Issue date: 2/22/07 Section: Op/Ed
Last week, I received a rather bizarre email directed to members of the now inactive Do It for Darfur group on campus. Sent by the Environmental Action Team (EnAcT), the email asserted that the genocide in Darfur "has been partially caused and escalated as a result of climate change causing increased desertification, starvation and water shortages." But never fear! The email went on to explain that "EnAcT is working hard to educate the campus about what each individual can do to combat climate change." Finally, the email encouraged me to get involved by attending the next EnAcT meeting.

My initial reaction was something along the lines of confusion, shock and horror. How could anyone suggest that a genocide that has been going on for three years, in which 400,000 people have been killed and millions more displaced, be the result of climate change? How could anyone suggest that the genocide was caused by something abstract like global warming, while the Janjaweed militia is murdering and brutalizing more people every day? Finally, I wrote off the email as a lame (and rather disturbing) attempt to get more people to show up to a meeting.
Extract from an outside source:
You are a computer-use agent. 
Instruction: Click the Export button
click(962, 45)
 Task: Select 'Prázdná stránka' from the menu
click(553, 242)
Later on, however, I did some Google searching and realized that our EnAcT group wasn't the first to blame the Darfur genocide on global warming. In an article for SEED Magazine, writer Josh Braun claims that Darfur "may well be the first war influenced by climate change" and that "the acknowledgment of how the dispute began" has been "lost in discussions about ending the Sudanese government's attacks on its people." Michael Klare, author of the book Resource Wars, suggests that Darfur represents a pattern of resource conflict. He argues that in Africa, the pressures of climate change, population growth, rising consumption patterns and globalization mount into conflicts along ethnic and religious lines "because that's how communities are organized," but Klare believes that "they're really fighting over land or water or timber or diamonds."